_YOUR ASSIGNMENT_
Reproduce the passage of the ABA book announcement from "Topics covered in" up to and including "lawyer assistance program.", word for word.

New book from ABA helps legal professionals recognize and rebound from depression

Law students and lawyers report having a significantly higher rate of depression than the general population. When left untreated, depression can affect lawyers and their clients, families, friends and colleagues. In addition to the effects of mental health conditions on a lawyer’s personal life, depression can lead to substantial disciplinary issues that threaten an attorney’s ability to practice law. Unfortunately, for many struggling with the burden of depression, it is only when they reach their breaking point, or encounter unavoidable professional consequences, that they reach out for assistance.

A new book published by the American Bar Association, “The Full Weight of the Law: How Legal Professionals Can Recognize and Rebound from Depression,” is written to help the legal professional recognize the symptoms of depression before they reach that breaking point. Many negative consequences could be avoided if the problems that cause depression in a lawyer’s life and career are resolved early.

Authors Shawn Healy, Ph.D., and Jeffrey Fortgang, Ph.D., work directly with lawyers, law students and judges who are suffering from depression. In this book, they offer hope through practical, realistic recommendations that help lawyers and the people who care about them understand the causes and symptoms of depression, various forms of treatment and how to help a lawyer who may suffer from depression.

Topics covered in the 200-page book include:

• Causes of depression
• Diagnosing depression: What it is and what it isn’t
• Medical and psychological treatments for the depressed lawyer
• Depression versus burnout versus vicarious traumatization
• Tips for managing common triggers
• Resilience and depression

Fortgang graduated Yale in 1971 and completed his Ph.D. in clinical psychology from Adelphi University’s Institute of Advanced Psychological Studies in 1980. Licensed as both a psychologist and alcohol/drug counselor, he has held positions and directed clinical programs at several Boston-area hospitals and clinics, and served as an instructor in psychology in the Department of Psychiatry of Harvard Medical School. Since 1998, he has divided his time between private practice and Lawyers Concerned for Lawyers, the Massachusetts lawyer assistance program.

Healy received his Ph.D. in clinical psychology in 2006 from Suffolk University in Boston, where he focused most of his research on conflict resolution. During graduate school, Healy taught a wide variety of undergraduate psychology courses at several colleges in the greater Boston area. Since 2014, he has worked full time at Lawyers Concerned for Lawyers, the Massachusetts lawyer assistance program, while also dedicating as much time as possible to playing with his small children.

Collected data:

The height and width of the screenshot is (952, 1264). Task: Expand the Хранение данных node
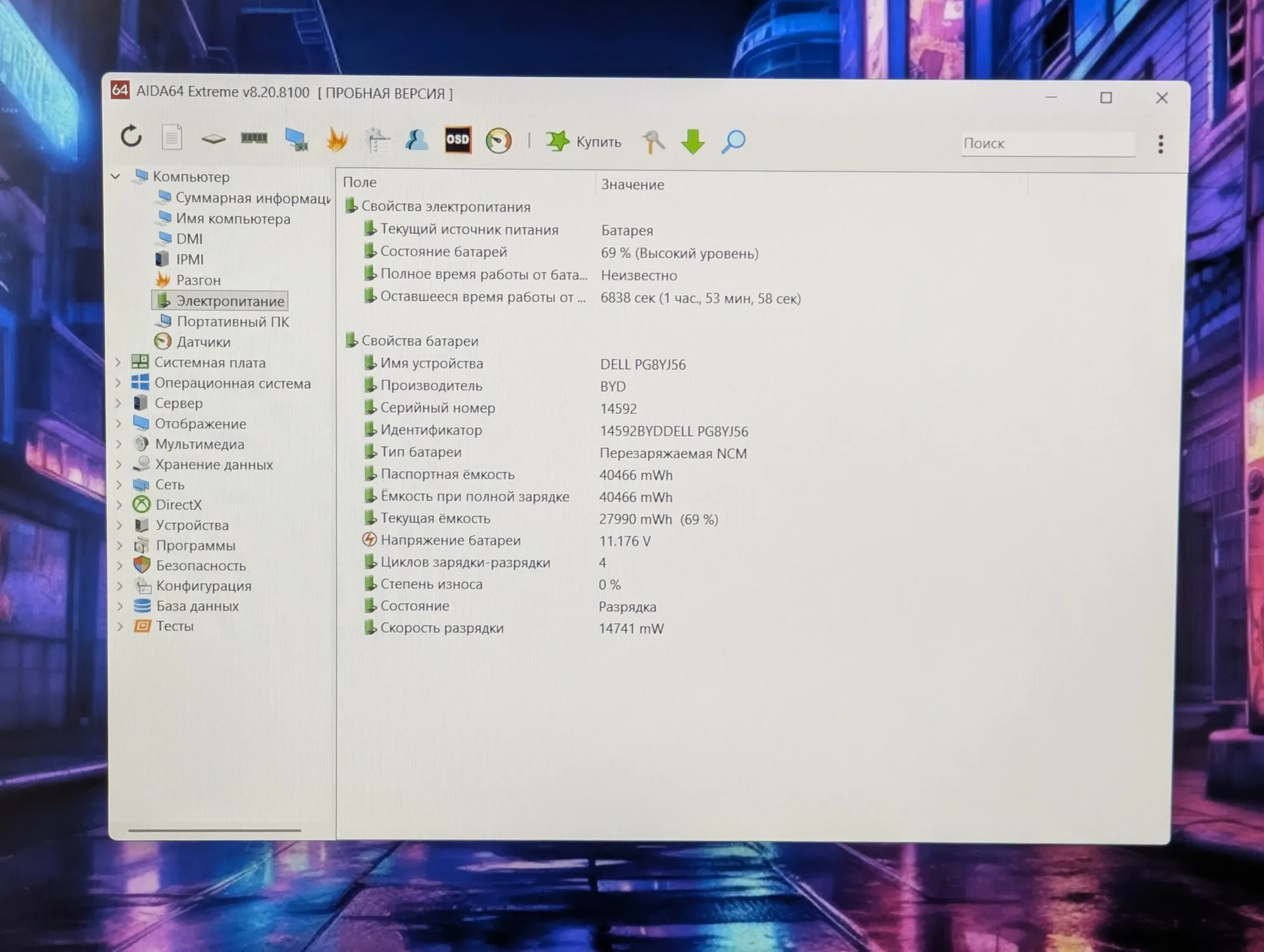[x=119, y=464]
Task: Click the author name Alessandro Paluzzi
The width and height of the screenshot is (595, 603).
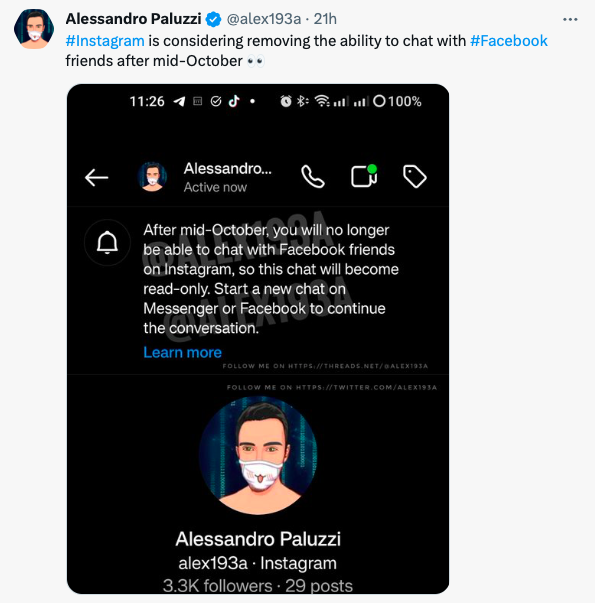Action: point(133,19)
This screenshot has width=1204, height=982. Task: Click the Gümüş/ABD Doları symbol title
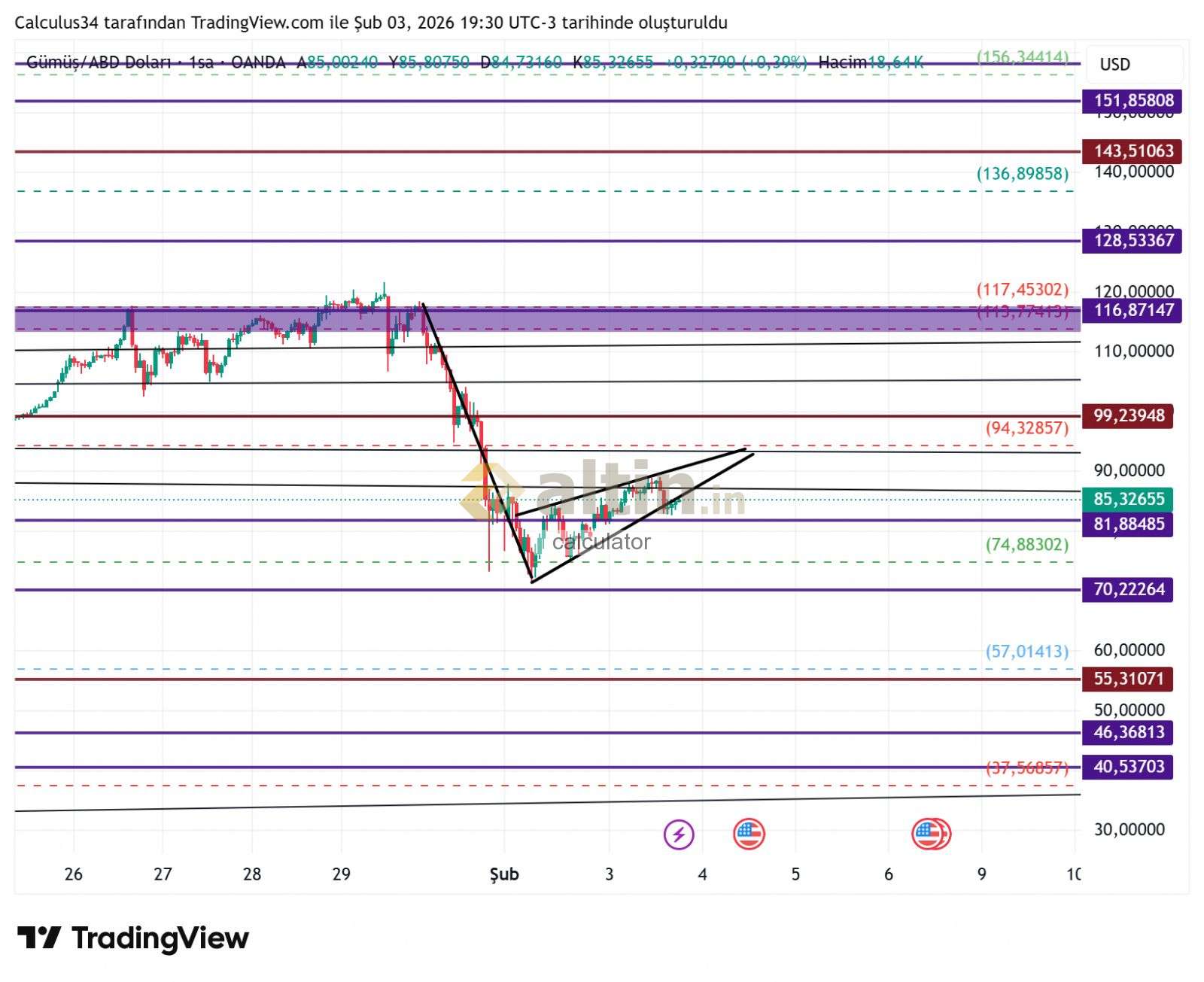pyautogui.click(x=98, y=62)
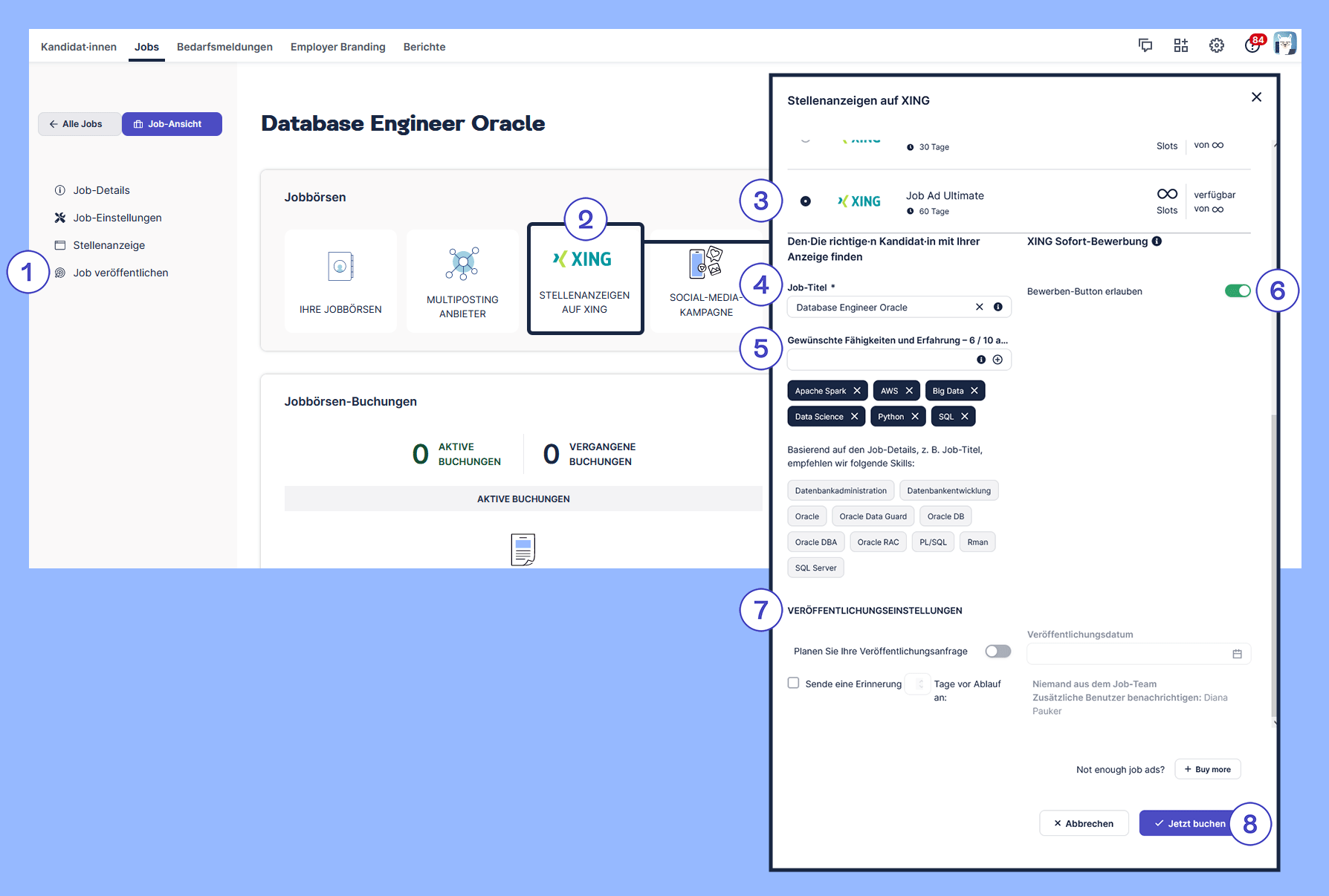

_PROBLEM SOLUTION_
Topics covered in the 200-page book include:

• Causes of depression
• Diagnosing depression: What it is and what it isn’t
• Medical and psychological treatments for the depressed lawyer
• Depression versus burnout versus vicarious traumatization
• Tips for managing common triggers
• Resilience and depression

Fortgang graduated Yale in 1971 and completed his Ph.D. in clinical psychology from Adelphi University’s Institute of Advanced Psychological Studies in 1980. Licensed as both a psychologist and alcohol/drug counselor, he has held positions and directed clinical programs at several Boston-area hospitals and clinics, and served as an instructor in psychology in the Department of Psychiatry of Harvard Medical School. Since 1998, he has divided his time between private practice and Lawyers Concerned for Lawyers, the Massachusetts lawyer assistance program.